Saved entries
======
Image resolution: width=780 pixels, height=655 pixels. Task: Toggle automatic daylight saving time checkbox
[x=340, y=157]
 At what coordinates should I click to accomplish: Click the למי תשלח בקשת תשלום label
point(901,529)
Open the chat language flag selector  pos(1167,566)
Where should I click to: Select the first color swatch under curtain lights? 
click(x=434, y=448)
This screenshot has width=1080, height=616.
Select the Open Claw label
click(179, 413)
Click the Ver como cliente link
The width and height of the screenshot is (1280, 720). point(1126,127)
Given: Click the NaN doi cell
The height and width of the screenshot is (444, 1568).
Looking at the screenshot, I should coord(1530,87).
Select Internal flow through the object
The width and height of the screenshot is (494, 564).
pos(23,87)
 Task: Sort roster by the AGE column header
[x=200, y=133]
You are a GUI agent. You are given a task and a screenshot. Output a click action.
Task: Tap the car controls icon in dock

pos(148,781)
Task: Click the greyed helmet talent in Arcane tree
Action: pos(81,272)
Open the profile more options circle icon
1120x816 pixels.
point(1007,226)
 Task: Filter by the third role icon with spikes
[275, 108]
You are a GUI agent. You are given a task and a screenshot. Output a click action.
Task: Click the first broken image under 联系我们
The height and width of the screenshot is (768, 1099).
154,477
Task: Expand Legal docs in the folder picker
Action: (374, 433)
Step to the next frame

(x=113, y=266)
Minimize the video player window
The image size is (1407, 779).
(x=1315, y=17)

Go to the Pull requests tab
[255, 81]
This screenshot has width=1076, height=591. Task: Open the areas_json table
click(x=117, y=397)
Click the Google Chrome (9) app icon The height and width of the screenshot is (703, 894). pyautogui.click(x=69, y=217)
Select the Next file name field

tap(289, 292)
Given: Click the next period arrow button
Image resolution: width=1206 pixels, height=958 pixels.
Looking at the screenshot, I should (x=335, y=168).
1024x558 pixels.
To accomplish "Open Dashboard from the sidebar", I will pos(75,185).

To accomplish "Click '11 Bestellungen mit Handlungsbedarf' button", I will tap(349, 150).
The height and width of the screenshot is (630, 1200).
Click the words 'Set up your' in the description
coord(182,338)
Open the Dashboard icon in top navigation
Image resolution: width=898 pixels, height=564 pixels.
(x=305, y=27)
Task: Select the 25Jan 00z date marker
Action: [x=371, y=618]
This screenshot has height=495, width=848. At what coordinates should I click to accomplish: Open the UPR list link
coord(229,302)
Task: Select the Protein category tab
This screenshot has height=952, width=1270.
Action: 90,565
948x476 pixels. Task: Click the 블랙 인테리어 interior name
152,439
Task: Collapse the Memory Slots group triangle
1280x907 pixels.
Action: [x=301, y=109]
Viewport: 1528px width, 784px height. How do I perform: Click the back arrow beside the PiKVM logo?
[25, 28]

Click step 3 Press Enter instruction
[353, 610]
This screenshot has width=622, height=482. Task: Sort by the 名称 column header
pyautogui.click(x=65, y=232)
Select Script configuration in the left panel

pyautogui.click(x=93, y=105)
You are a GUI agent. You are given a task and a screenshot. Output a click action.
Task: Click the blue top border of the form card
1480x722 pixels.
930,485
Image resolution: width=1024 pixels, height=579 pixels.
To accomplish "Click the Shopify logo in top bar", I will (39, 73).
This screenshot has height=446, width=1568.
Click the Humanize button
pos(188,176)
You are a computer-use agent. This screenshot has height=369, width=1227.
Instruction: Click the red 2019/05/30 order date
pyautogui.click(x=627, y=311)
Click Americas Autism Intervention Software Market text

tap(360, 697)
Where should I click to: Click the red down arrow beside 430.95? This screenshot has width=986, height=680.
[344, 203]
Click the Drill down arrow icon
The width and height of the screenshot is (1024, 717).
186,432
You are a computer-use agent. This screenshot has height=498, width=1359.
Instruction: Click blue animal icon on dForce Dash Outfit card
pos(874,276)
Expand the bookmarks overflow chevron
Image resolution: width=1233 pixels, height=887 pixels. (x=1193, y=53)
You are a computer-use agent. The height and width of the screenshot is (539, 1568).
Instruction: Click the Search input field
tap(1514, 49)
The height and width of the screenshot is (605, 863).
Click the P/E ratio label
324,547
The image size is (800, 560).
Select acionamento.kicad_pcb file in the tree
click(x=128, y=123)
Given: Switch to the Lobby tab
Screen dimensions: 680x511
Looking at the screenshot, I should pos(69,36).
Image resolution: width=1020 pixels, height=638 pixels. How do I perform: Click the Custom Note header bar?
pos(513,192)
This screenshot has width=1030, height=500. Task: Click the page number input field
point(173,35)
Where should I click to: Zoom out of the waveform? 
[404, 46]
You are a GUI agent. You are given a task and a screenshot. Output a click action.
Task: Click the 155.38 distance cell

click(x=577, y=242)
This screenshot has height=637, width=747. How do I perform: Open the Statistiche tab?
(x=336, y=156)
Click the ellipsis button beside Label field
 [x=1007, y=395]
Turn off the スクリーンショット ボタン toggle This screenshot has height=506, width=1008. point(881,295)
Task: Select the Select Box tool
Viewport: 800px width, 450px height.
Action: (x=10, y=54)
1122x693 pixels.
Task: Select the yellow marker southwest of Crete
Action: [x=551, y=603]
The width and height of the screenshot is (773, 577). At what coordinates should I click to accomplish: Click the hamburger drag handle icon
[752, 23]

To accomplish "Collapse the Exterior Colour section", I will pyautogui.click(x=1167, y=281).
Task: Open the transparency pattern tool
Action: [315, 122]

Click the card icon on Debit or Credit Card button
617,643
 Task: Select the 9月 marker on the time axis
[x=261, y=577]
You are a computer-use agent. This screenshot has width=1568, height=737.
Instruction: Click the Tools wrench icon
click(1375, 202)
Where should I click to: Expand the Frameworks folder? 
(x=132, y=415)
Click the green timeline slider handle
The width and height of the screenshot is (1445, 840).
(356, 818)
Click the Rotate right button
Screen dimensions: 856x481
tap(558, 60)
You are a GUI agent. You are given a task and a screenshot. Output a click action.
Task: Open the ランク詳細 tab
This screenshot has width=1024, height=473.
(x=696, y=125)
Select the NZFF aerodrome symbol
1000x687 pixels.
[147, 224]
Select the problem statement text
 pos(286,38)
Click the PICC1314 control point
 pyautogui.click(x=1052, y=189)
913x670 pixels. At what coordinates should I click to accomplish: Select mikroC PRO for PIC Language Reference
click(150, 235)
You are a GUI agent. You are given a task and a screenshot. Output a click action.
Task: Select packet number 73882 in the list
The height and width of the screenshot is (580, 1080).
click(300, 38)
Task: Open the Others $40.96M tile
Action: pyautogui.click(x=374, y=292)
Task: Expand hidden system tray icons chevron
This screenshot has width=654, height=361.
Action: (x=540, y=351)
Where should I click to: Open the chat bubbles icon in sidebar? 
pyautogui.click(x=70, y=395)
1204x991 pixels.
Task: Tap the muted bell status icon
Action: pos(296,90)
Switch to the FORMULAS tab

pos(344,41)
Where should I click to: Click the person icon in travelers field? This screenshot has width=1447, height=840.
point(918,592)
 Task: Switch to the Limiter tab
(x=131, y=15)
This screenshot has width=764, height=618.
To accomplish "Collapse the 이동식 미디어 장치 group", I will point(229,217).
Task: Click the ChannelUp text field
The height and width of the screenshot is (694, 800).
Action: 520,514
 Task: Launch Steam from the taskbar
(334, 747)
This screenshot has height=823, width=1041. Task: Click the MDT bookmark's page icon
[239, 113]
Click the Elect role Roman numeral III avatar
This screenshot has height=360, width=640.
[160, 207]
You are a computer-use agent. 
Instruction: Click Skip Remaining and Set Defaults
======
**Exercise details:** Once you have read the records above, output each of them verbatim.

**Solution for this task:**
Image resolution: width=780 pixels, height=655 pixels. Task: Toggle automatic daylight saving time checkbox
[x=340, y=157]
 At what coordinates should I click to accomplish: Click the למי תשלח בקשת תשלום label
point(901,529)
Open the chat language flag selector  pos(1167,566)
Where should I click to: Select the first color swatch under curtain lights? 
click(x=434, y=448)
This screenshot has width=1080, height=616.
Select the Open Claw label
click(179, 413)
Click the Ver como cliente link
The width and height of the screenshot is (1280, 720). point(1126,127)
Given: Click the NaN doi cell
The height and width of the screenshot is (444, 1568).
Looking at the screenshot, I should coord(1530,87).
Select Internal flow through the object
The width and height of the screenshot is (494, 564).
pos(23,87)
 Task: Sort roster by the AGE column header
[x=200, y=133]
You are a GUI agent. You are given a task and a screenshot. Output a click action.
Task: Tap the car controls icon in dock

pos(148,781)
Task: Click the greyed helmet talent in Arcane tree
Action: pos(81,272)
Open the profile more options circle icon
1120x816 pixels.
point(1007,226)
 Task: Filter by the third role icon with spikes
[275, 108]
You are a GUI agent. You are given a task and a screenshot. Output a click action.
Task: Click the first broken image under 联系我们
The height and width of the screenshot is (768, 1099).
154,477
Task: Expand Legal docs in the folder picker
Action: (374, 433)
Step to the next frame

(x=113, y=266)
Minimize the video player window
The image size is (1407, 779).
(x=1315, y=17)

Go to the Pull requests tab
[255, 81]
This screenshot has width=1076, height=591. Task: Open the areas_json table
click(x=117, y=397)
Click the Google Chrome (9) app icon The height and width of the screenshot is (703, 894). pyautogui.click(x=69, y=217)
Select the Next file name field

tap(289, 292)
Given: Click the next period arrow button
Image resolution: width=1206 pixels, height=958 pixels.
Looking at the screenshot, I should (x=335, y=168).
1024x558 pixels.
To accomplish "Open Dashboard from the sidebar", I will pos(75,185).

To accomplish "Click '11 Bestellungen mit Handlungsbedarf' button", I will tap(349, 150).
The height and width of the screenshot is (630, 1200).
Click the words 'Set up your' in the description
coord(182,338)
Open the Dashboard icon in top navigation
Image resolution: width=898 pixels, height=564 pixels.
(x=305, y=27)
Task: Select the 25Jan 00z date marker
Action: [x=371, y=618]
This screenshot has height=495, width=848. At what coordinates should I click to accomplish: Open the UPR list link
coord(229,302)
Task: Select the Protein category tab
This screenshot has height=952, width=1270.
Action: 90,565
948x476 pixels. Task: Click the 블랙 인테리어 interior name
152,439
Task: Collapse the Memory Slots group triangle
1280x907 pixels.
Action: [x=301, y=109]
Viewport: 1528px width, 784px height. How do I perform: Click the back arrow beside the PiKVM logo?
[25, 28]

Click step 3 Press Enter instruction
[353, 610]
This screenshot has width=622, height=482. Task: Sort by the 名称 column header
pyautogui.click(x=65, y=232)
Select Script configuration in the left panel

pyautogui.click(x=93, y=105)
You are a GUI agent. You are given a task and a screenshot. Output a click action.
Task: Click the blue top border of the form card
1480x722 pixels.
930,485
Image resolution: width=1024 pixels, height=579 pixels.
To accomplish "Click the Shopify logo in top bar", I will (39, 73).
This screenshot has height=446, width=1568.
Click the Humanize button
pos(188,176)
You are a computer-use agent. This screenshot has height=369, width=1227.
Instruction: Click the red 2019/05/30 order date
pyautogui.click(x=627, y=311)
Click Americas Autism Intervention Software Market text

tap(360, 697)
Where should I click to: Click the red down arrow beside 430.95? This screenshot has width=986, height=680.
[344, 203]
Click the Drill down arrow icon
The width and height of the screenshot is (1024, 717).
186,432
You are a computer-use agent. This screenshot has height=498, width=1359.
Instruction: Click blue animal icon on dForce Dash Outfit card
pos(874,276)
Expand the bookmarks overflow chevron
Image resolution: width=1233 pixels, height=887 pixels. (x=1193, y=53)
You are a computer-use agent. The height and width of the screenshot is (539, 1568).
Instruction: Click the Search input field
tap(1514, 49)
The height and width of the screenshot is (605, 863).
Click the P/E ratio label
324,547
The image size is (800, 560).
Select acionamento.kicad_pcb file in the tree
click(x=128, y=123)
Given: Switch to the Lobby tab
Screen dimensions: 680x511
Looking at the screenshot, I should pos(69,36).
Image resolution: width=1020 pixels, height=638 pixels. How do I perform: Click the Custom Note header bar?
pos(513,192)
This screenshot has width=1030, height=500. Task: Click the page number input field
point(173,35)
Where should I click to: Zoom out of the waveform? 
[404, 46]
You are a GUI agent. You are given a task and a screenshot. Output a click action.
Task: Click the 155.38 distance cell

click(x=577, y=242)
This screenshot has height=637, width=747. How do I perform: Open the Statistiche tab?
(x=336, y=156)
Click the ellipsis button beside Label field
 [x=1007, y=395]
Turn off the スクリーンショット ボタン toggle This screenshot has height=506, width=1008. point(881,295)
Task: Select the Select Box tool
Viewport: 800px width, 450px height.
Action: (x=10, y=54)
1122x693 pixels.
Task: Select the yellow marker southwest of Crete
Action: [x=551, y=603]
The width and height of the screenshot is (773, 577). At what coordinates should I click to accomplish: Click the hamburger drag handle icon
[752, 23]

To accomplish "Collapse the Exterior Colour section", I will pyautogui.click(x=1167, y=281).
Task: Open the transparency pattern tool
Action: [315, 122]

Click the card icon on Debit or Credit Card button
617,643
 Task: Select the 9月 marker on the time axis
[x=261, y=577]
You are a computer-use agent. This screenshot has width=1568, height=737.
Instruction: Click the Tools wrench icon
click(1375, 202)
Where should I click to: Expand the Frameworks folder? 
(x=132, y=415)
Click the green timeline slider handle
The width and height of the screenshot is (1445, 840).
(356, 818)
Click the Rotate right button
Screen dimensions: 856x481
tap(558, 60)
You are a GUI agent. You are given a task and a screenshot. Output a click action.
Task: Open the ランク詳細 tab
This screenshot has width=1024, height=473.
(x=696, y=125)
Select the NZFF aerodrome symbol
1000x687 pixels.
[147, 224]
Select the problem statement text
 pos(286,38)
Click the PICC1314 control point
 pyautogui.click(x=1052, y=189)
913x670 pixels. At what coordinates should I click to accomplish: Select mikroC PRO for PIC Language Reference
click(150, 235)
You are a GUI agent. You are given a task and a screenshot. Output a click action.
Task: Select packet number 73882 in the list
The height and width of the screenshot is (580, 1080).
click(300, 38)
Task: Open the Others $40.96M tile
Action: pyautogui.click(x=374, y=292)
Task: Expand hidden system tray icons chevron
This screenshot has width=654, height=361.
Action: (x=540, y=351)
Where should I click to: Open the chat bubbles icon in sidebar? 
pyautogui.click(x=70, y=395)
1204x991 pixels.
Task: Tap the muted bell status icon
Action: pos(296,90)
Switch to the FORMULAS tab

pos(344,41)
Where should I click to: Click the person icon in travelers field? This screenshot has width=1447, height=840.
point(918,592)
 Task: Switch to the Limiter tab
(x=131, y=15)
This screenshot has width=764, height=618.
To accomplish "Collapse the 이동식 미디어 장치 group", I will point(229,217).
Task: Click the ChannelUp text field
The height and width of the screenshot is (694, 800).
Action: 520,514
 Task: Launch Steam from the taskbar
(334, 747)
This screenshot has height=823, width=1041. Task: Click the MDT bookmark's page icon
[239, 113]
Click the Elect role Roman numeral III avatar
This screenshot has height=360, width=640.
[160, 207]
You are a computer-use agent. 
Instruction: Click Skip Remaining and Set Defaults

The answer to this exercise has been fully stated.